(Data extracted from a collection)
------------------------------

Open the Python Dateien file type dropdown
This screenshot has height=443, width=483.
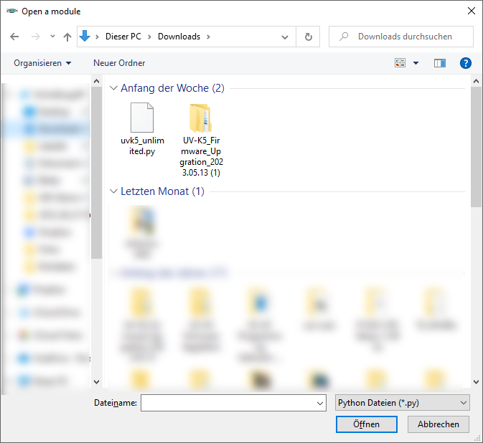[x=402, y=403]
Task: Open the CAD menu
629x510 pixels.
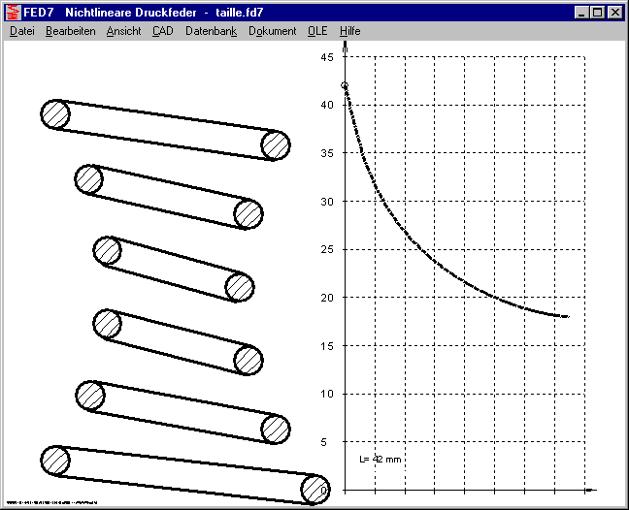Action: click(x=162, y=31)
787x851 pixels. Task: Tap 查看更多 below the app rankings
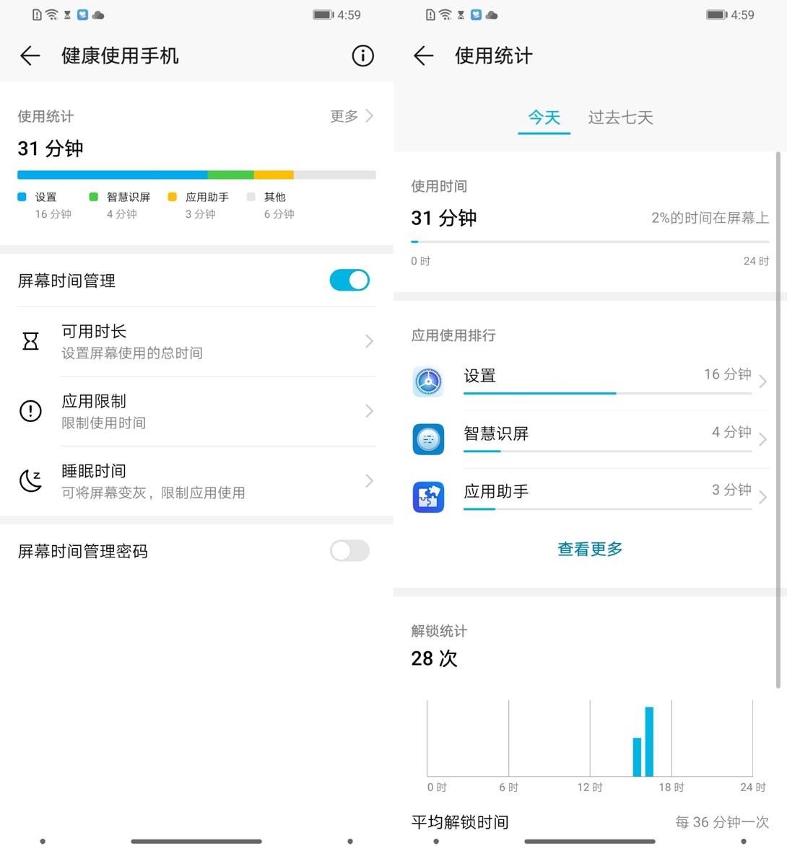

------------------------------

**WORK REQUIRED**
Every line from the one bearing "629x510 pixels." through the end of the data above must be output exactly, and no picture may appear.

**ANSWER FOR THE TASK**
629x510 pixels.
Action: click(x=162, y=31)
787x851 pixels. Task: Tap 查看更多 below the app rankings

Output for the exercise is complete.